Reproduce, from the line containing "Task: Open a new browser tab" to the last line of the material, every line exactly.
====
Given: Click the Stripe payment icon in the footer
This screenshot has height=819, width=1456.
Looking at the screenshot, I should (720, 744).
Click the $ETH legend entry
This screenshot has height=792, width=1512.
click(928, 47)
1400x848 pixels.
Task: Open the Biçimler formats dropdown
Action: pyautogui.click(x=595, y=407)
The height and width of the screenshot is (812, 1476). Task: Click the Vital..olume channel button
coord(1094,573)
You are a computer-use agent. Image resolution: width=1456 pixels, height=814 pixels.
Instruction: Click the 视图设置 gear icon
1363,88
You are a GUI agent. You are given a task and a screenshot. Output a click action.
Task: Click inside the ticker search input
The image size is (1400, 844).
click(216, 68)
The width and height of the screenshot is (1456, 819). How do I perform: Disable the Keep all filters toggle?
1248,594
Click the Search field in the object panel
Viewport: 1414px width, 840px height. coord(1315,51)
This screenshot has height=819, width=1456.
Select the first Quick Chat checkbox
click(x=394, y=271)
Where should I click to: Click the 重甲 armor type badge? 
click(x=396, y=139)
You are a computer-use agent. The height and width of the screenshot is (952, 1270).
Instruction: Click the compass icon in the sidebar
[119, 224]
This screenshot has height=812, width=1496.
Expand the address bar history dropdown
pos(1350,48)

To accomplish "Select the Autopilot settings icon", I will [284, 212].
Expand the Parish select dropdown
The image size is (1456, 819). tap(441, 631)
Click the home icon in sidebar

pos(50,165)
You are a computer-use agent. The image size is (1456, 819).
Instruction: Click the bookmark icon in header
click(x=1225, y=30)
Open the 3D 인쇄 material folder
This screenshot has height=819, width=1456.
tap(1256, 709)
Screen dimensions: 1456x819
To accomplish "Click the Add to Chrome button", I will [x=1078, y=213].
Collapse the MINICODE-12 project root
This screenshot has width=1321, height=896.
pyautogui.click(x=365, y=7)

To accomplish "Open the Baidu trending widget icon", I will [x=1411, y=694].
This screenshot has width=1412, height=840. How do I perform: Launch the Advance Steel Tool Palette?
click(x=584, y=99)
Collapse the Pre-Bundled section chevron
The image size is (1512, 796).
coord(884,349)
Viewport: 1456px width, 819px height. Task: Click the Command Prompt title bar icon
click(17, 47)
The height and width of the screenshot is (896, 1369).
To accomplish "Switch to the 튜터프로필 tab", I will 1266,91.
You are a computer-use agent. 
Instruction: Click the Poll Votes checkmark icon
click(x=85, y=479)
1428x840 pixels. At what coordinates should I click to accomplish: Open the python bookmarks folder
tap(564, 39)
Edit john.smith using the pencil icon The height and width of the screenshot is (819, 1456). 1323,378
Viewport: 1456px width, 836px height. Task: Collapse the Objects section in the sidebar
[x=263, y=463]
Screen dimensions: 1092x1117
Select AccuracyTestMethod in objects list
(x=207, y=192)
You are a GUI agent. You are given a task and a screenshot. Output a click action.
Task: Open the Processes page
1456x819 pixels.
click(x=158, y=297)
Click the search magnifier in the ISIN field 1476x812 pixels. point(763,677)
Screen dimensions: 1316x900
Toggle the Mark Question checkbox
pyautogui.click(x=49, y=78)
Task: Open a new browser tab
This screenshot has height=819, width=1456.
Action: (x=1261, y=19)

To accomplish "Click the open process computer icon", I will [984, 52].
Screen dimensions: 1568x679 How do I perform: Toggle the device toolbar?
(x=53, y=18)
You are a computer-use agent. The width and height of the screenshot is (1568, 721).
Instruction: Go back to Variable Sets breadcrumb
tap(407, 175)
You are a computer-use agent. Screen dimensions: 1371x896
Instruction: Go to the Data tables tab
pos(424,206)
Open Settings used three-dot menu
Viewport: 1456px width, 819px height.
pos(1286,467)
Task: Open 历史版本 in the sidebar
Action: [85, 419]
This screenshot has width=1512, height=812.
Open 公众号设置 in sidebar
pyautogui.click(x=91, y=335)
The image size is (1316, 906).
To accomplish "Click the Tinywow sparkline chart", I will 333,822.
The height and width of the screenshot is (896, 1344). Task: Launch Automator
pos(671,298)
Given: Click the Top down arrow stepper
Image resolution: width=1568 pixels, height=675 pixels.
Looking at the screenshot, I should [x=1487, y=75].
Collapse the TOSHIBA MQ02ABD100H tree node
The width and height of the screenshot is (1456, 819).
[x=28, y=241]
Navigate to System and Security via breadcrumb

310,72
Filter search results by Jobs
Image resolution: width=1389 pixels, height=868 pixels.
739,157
====
### Solution below:
Task: Open a new browser tab
This screenshot has height=819, width=1456.
Action: (x=1261, y=19)

To accomplish "Click the open process computer icon", I will [984, 52].
Screen dimensions: 1568x679 How do I perform: Toggle the device toolbar?
(x=53, y=18)
You are a computer-use agent. The width and height of the screenshot is (1568, 721).
Instruction: Go back to Variable Sets breadcrumb
tap(407, 175)
You are a computer-use agent. Screen dimensions: 1371x896
Instruction: Go to the Data tables tab
pos(424,206)
Open Settings used three-dot menu
Viewport: 1456px width, 819px height.
pos(1286,467)
Task: Open 历史版本 in the sidebar
Action: [85, 419]
This screenshot has width=1512, height=812.
Open 公众号设置 in sidebar
pyautogui.click(x=91, y=335)
The image size is (1316, 906).
To accomplish "Click the Tinywow sparkline chart", I will 333,822.
The height and width of the screenshot is (896, 1344). Task: Launch Automator
pos(671,298)
Given: Click the Top down arrow stepper
Image resolution: width=1568 pixels, height=675 pixels.
Looking at the screenshot, I should [x=1487, y=75].
Collapse the TOSHIBA MQ02ABD100H tree node
The width and height of the screenshot is (1456, 819).
[x=28, y=241]
Navigate to System and Security via breadcrumb

310,72
Filter search results by Jobs
Image resolution: width=1389 pixels, height=868 pixels.
739,157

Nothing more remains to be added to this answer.